Wnt8 is required for maintaining undifferentiated cells for the development of the opisthosoma and regulating posterior growth zone. This is relevant for both spiders and vertebrates via the same ligand, Wnt8. Using Delta/Notch, and cad, Wnt8 also signifies as part of an ancient regulatory network responsible for abdominal development and segmentation.
In general, the authors of this paper did an ideal job in comparing the operation of the targeted gene to various model organism and the Vertebrate phyla in general, providing sufficient support to indicate that the tested results were legitimate and applicable to further testing in humans. Another major factor the authors took into account were the co-existing factors such as TCF and ß-catenin which have been implicated in posterior patterning specifically in insects (which generally have a fair amount of segmentation). Though discussing the specific role of Wnt8 in D-V and A-P patterning and segmentation, one thing that was neglected was what the implications are, such as to control this growth zone establishment and potentially apply this in human testing to activate or inhibit this and what effects it could yield. Furthermore, what are the potential interactions of other ligands, as Wnt genes are quite active and various regions for many developmental reasons.

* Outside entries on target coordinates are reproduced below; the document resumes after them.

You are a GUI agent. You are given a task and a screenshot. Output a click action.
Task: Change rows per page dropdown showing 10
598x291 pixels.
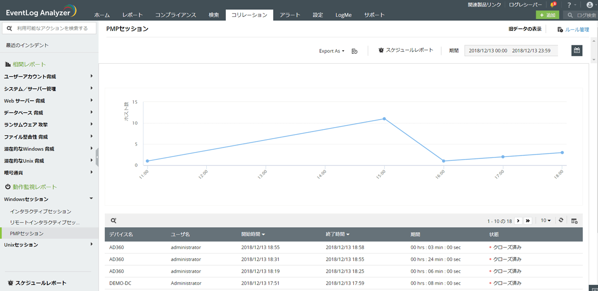click(546, 220)
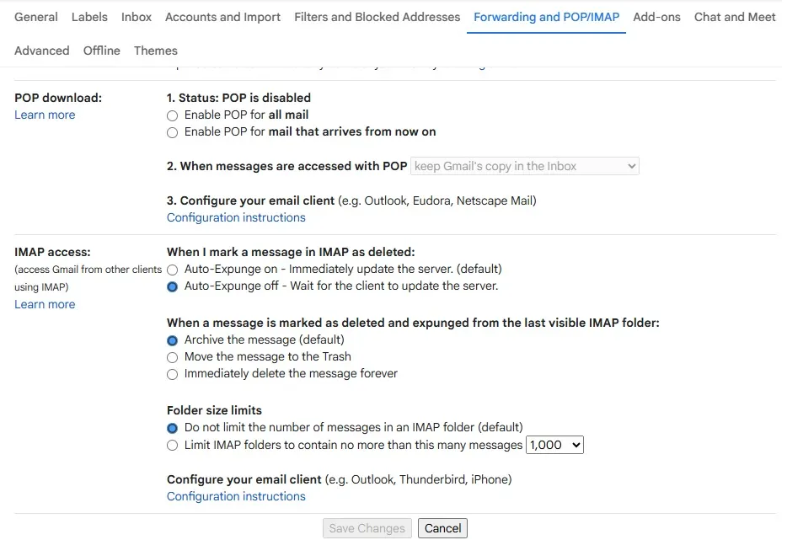Select Auto-Expunge on for IMAP deletion
The width and height of the screenshot is (787, 556).
coord(172,270)
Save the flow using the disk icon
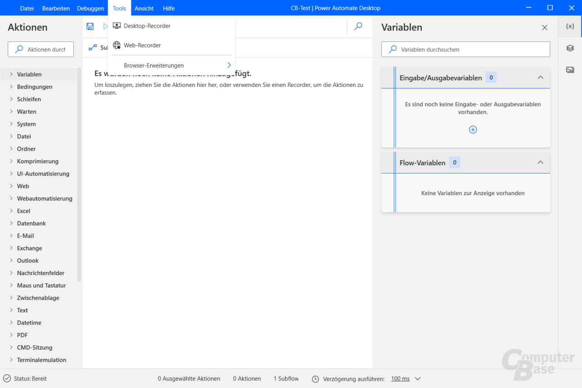The height and width of the screenshot is (388, 582). (90, 26)
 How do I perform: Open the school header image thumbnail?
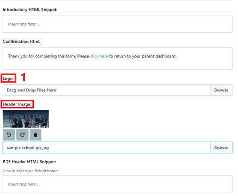click(x=26, y=119)
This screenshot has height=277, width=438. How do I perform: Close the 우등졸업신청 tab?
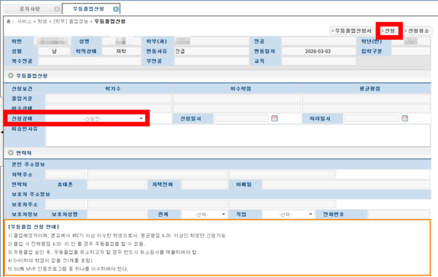point(116,8)
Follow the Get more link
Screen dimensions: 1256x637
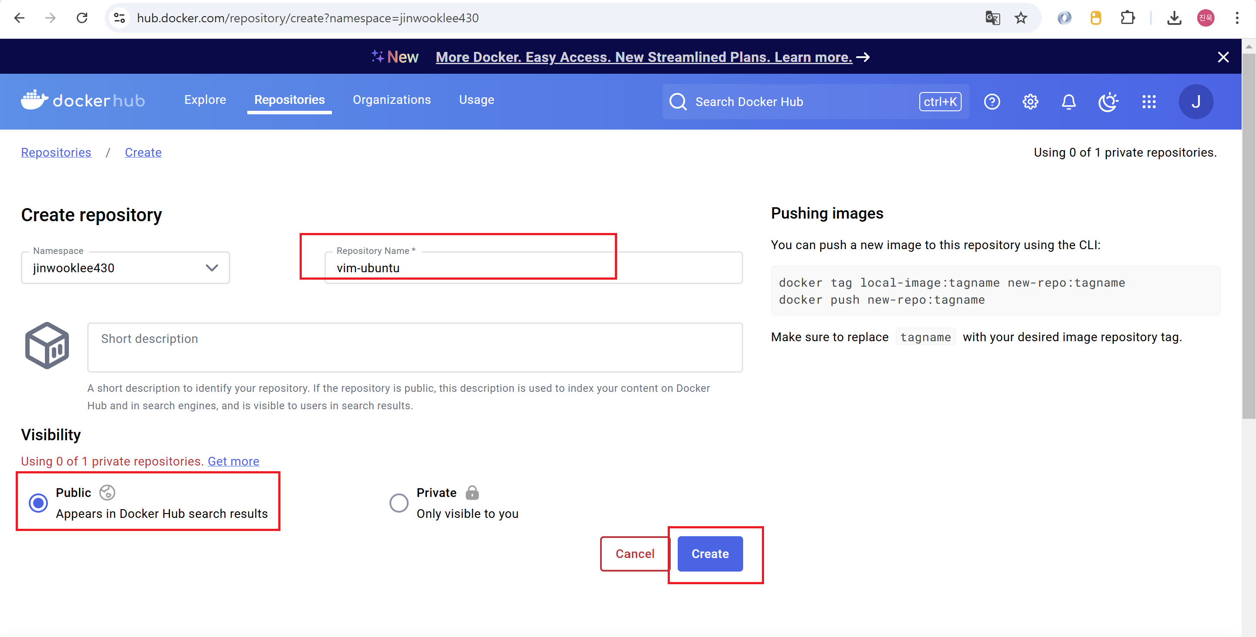point(233,461)
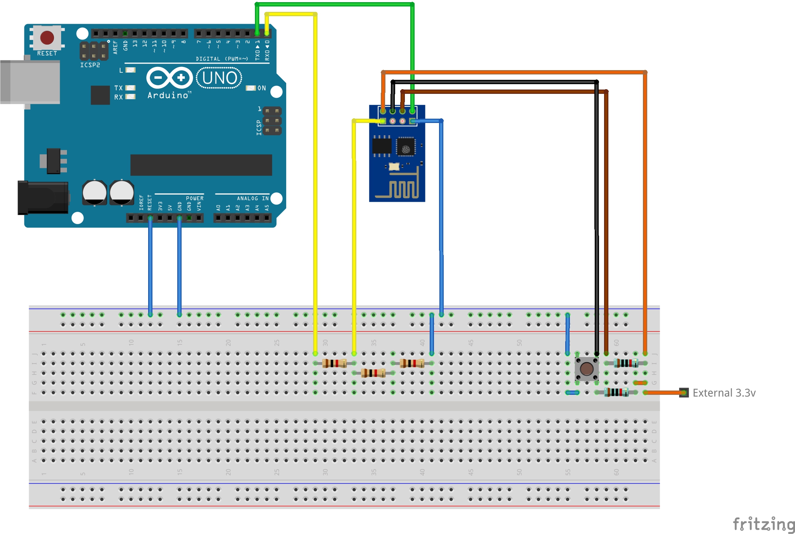Click the fritzing watermark logo
Viewport: 795px width, 534px height.
click(763, 524)
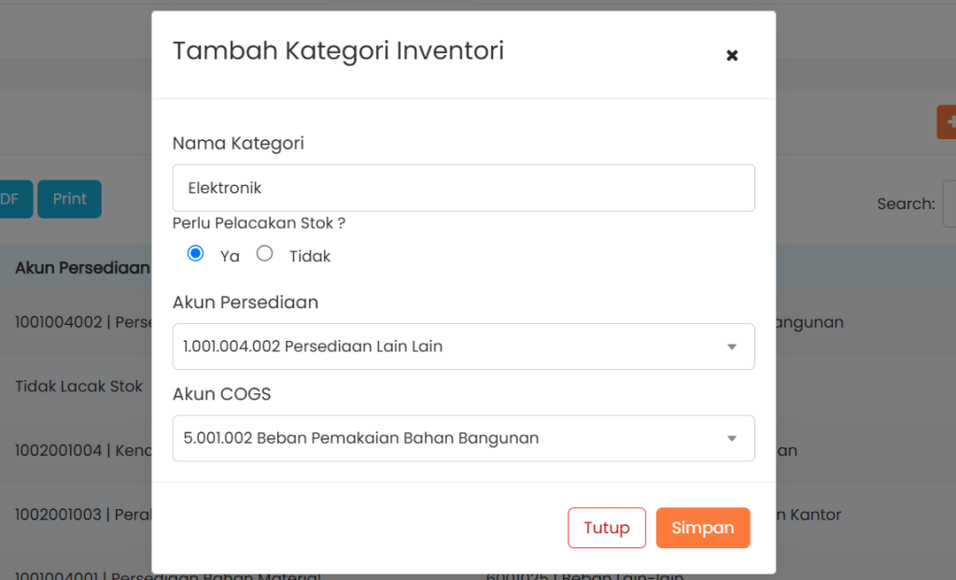Click the Search box beside the Search label

pos(949,204)
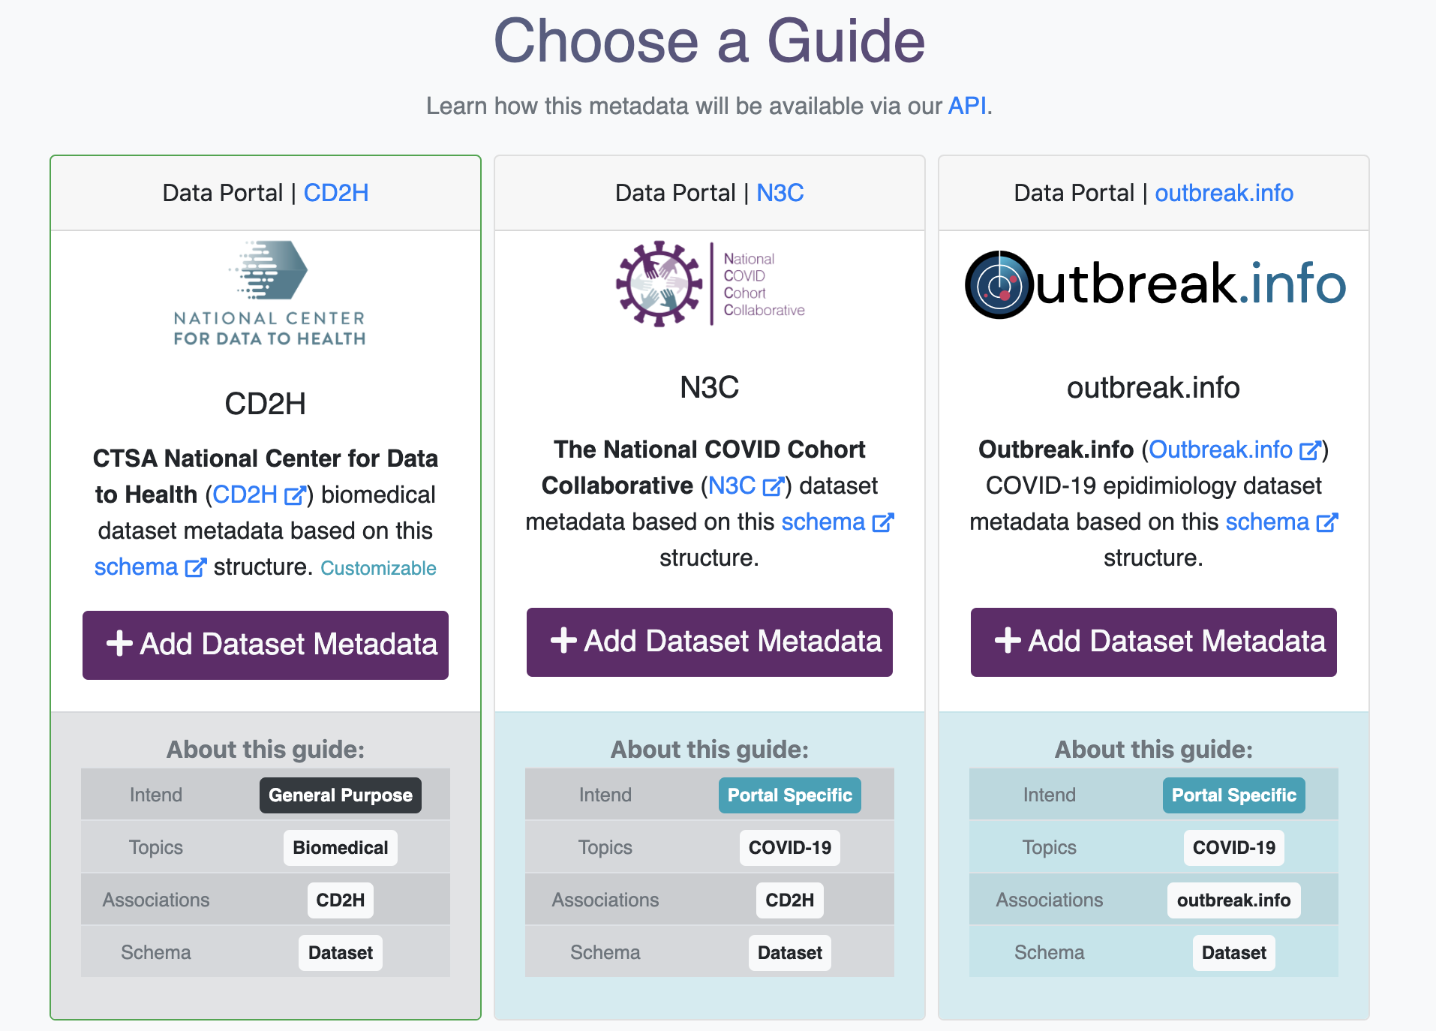Screen dimensions: 1436x1031
Task: Click the outbreak.info radar logo
Action: click(x=1154, y=284)
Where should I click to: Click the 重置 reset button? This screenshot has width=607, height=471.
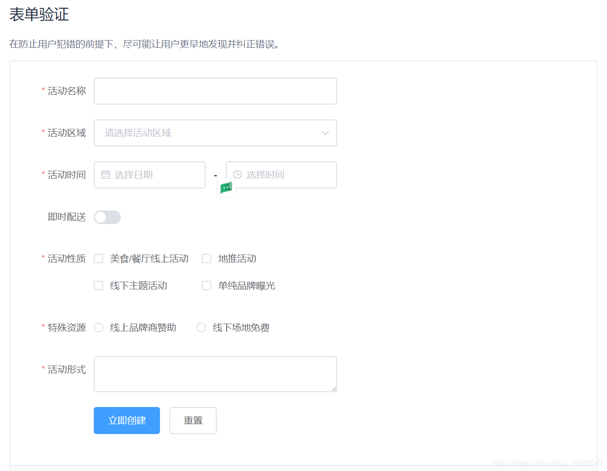click(x=193, y=420)
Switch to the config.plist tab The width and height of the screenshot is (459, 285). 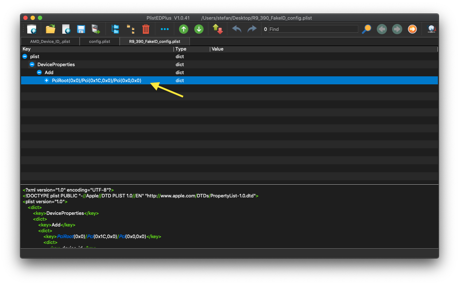click(99, 41)
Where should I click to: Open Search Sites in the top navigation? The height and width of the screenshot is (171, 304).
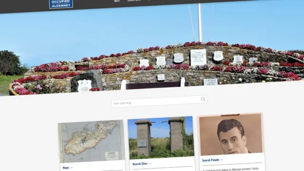[x=134, y=0]
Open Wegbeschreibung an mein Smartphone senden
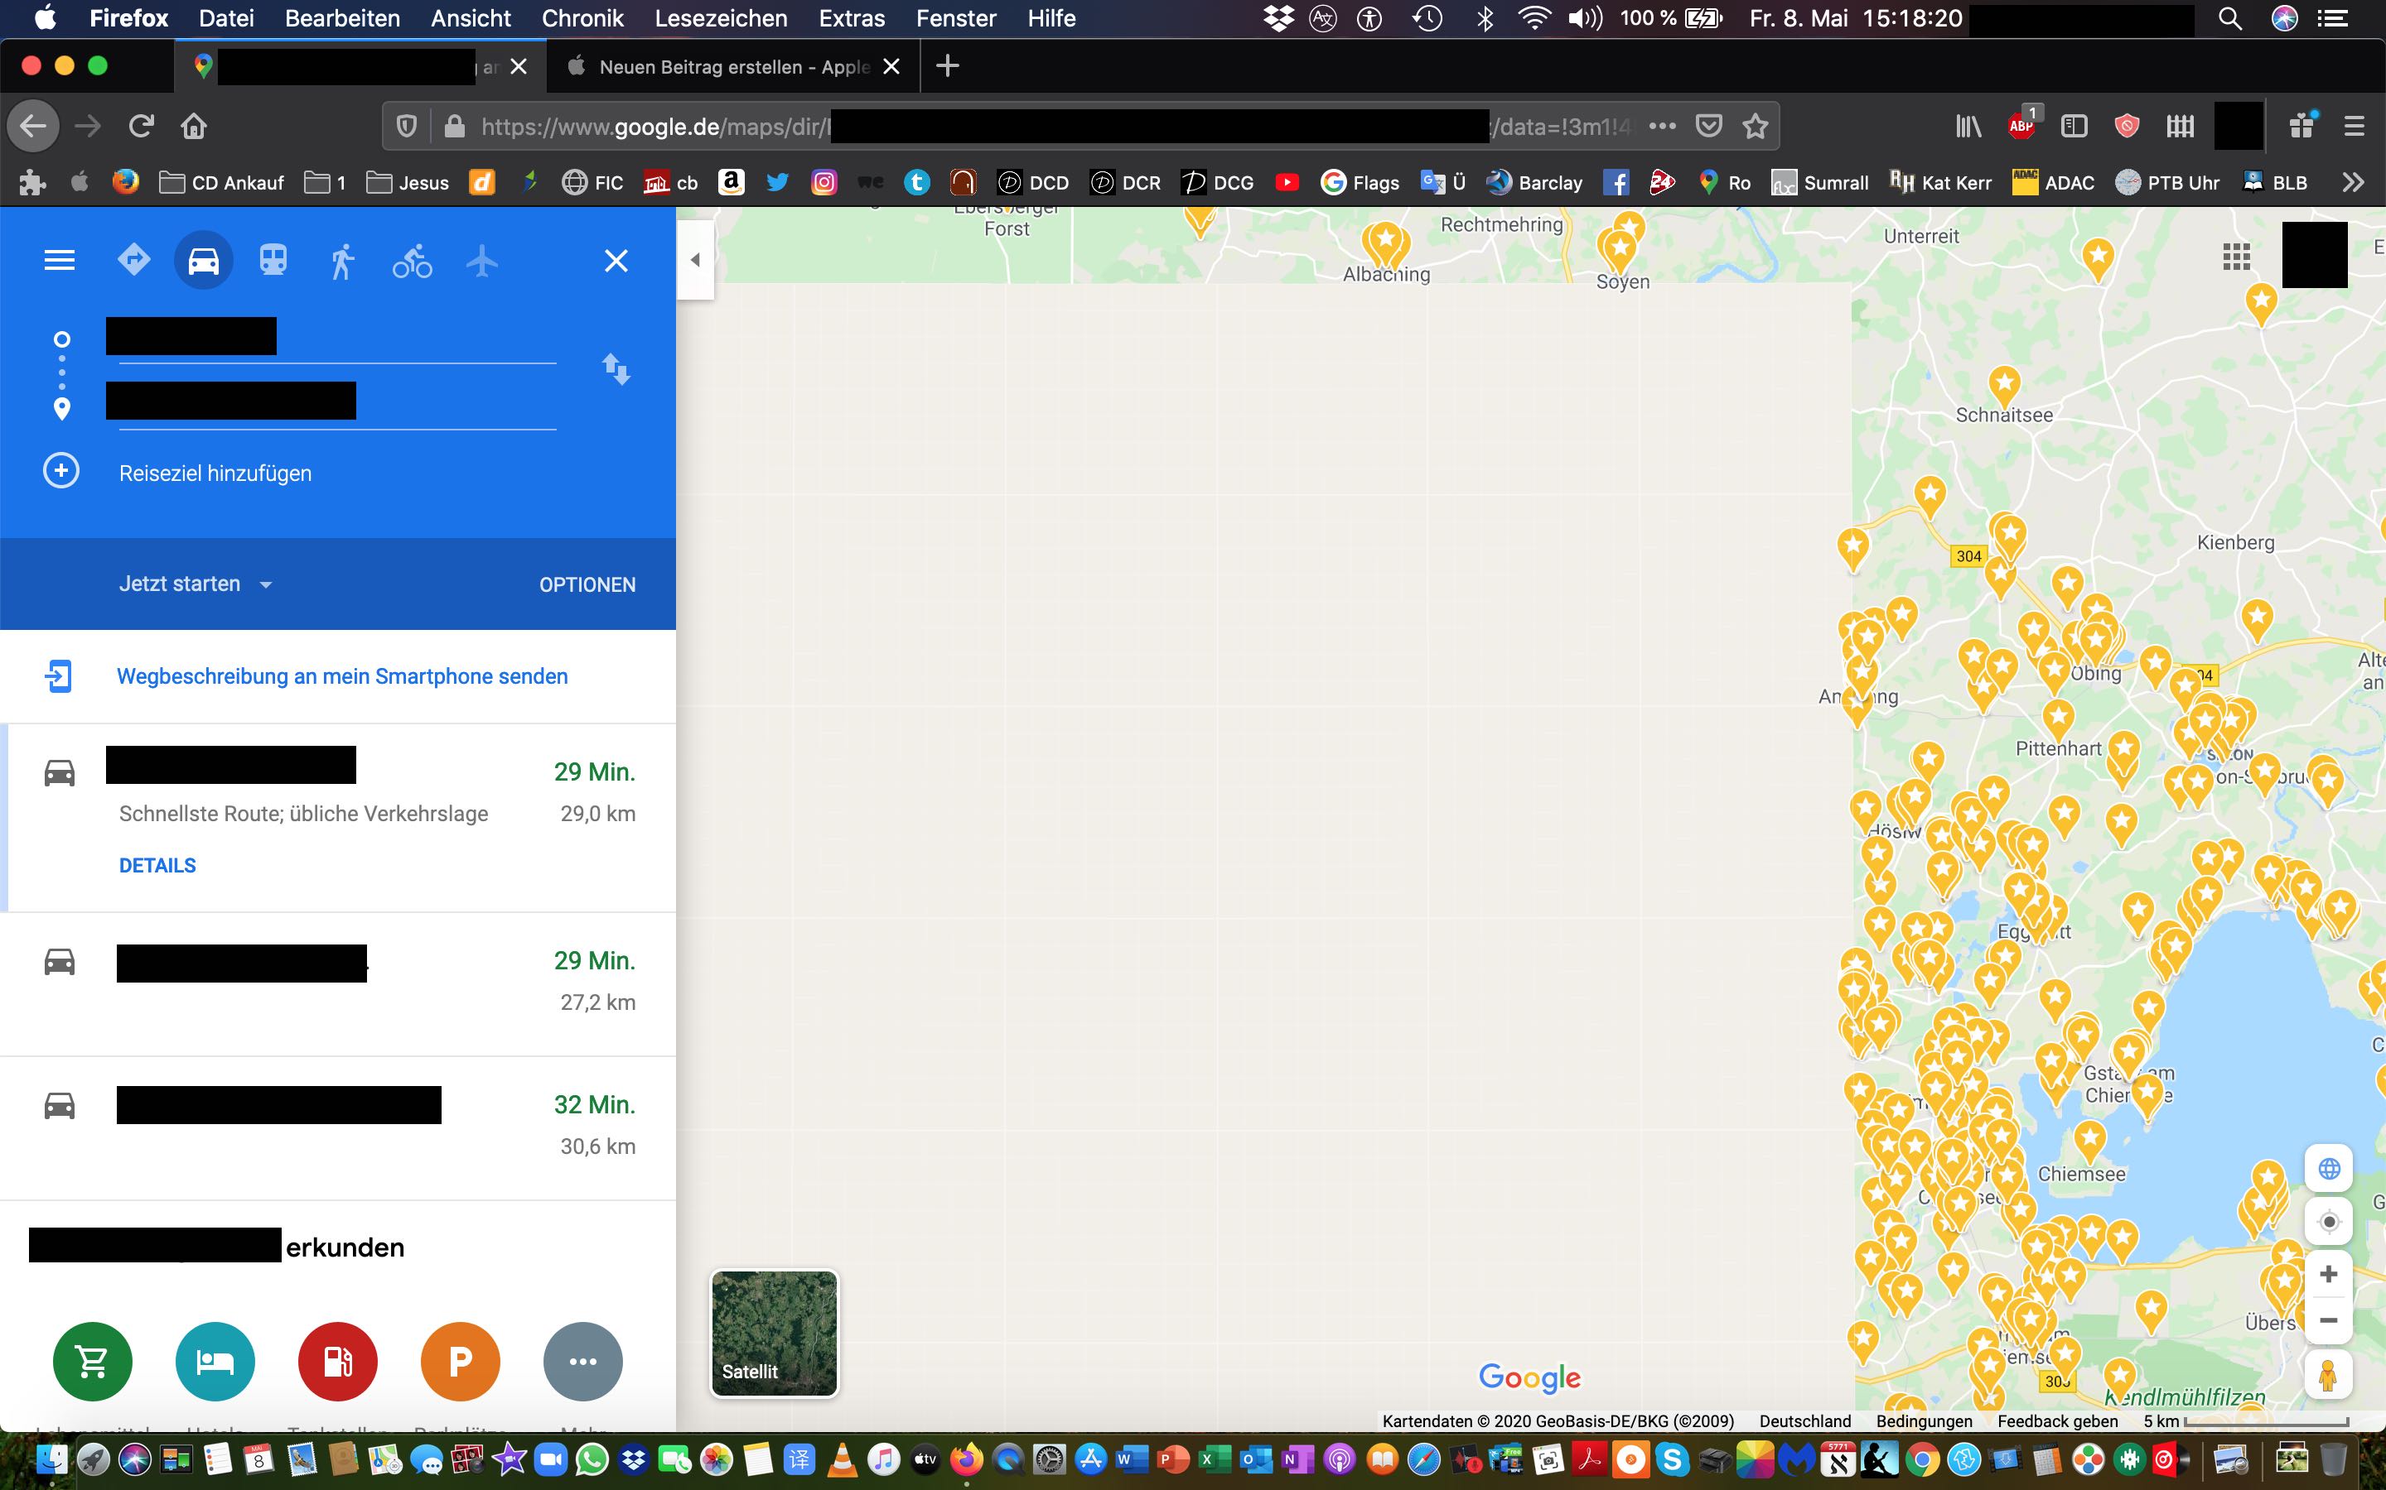Image resolution: width=2386 pixels, height=1490 pixels. click(341, 676)
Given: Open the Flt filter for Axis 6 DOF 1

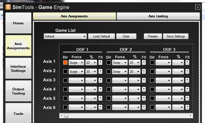Looking at the screenshot, I should point(100,107).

Pechmann, M., A. P. McGregor, et al. (2009). “Dynamic gene expression is required for anterior regionalization in a spider.” Proc Natl Acad Sci U S A 106(5): 1468-1472.
McGregor, A. P., M. Pechmann, et al. (2008). “Wnt8 is required for growth-zone establishment and development of opisthosomal segments in a spider.” Curr Biol 18(20): 1619-1623.
Oda, H., O. Nishimura, et al. (2007). “Progressive activation of Delta-Notch signaling from around the blastopore is required to set up a functional caudal lobe in the spider Achaearanea tepidariorum.” Development 134(12): 2195-2205.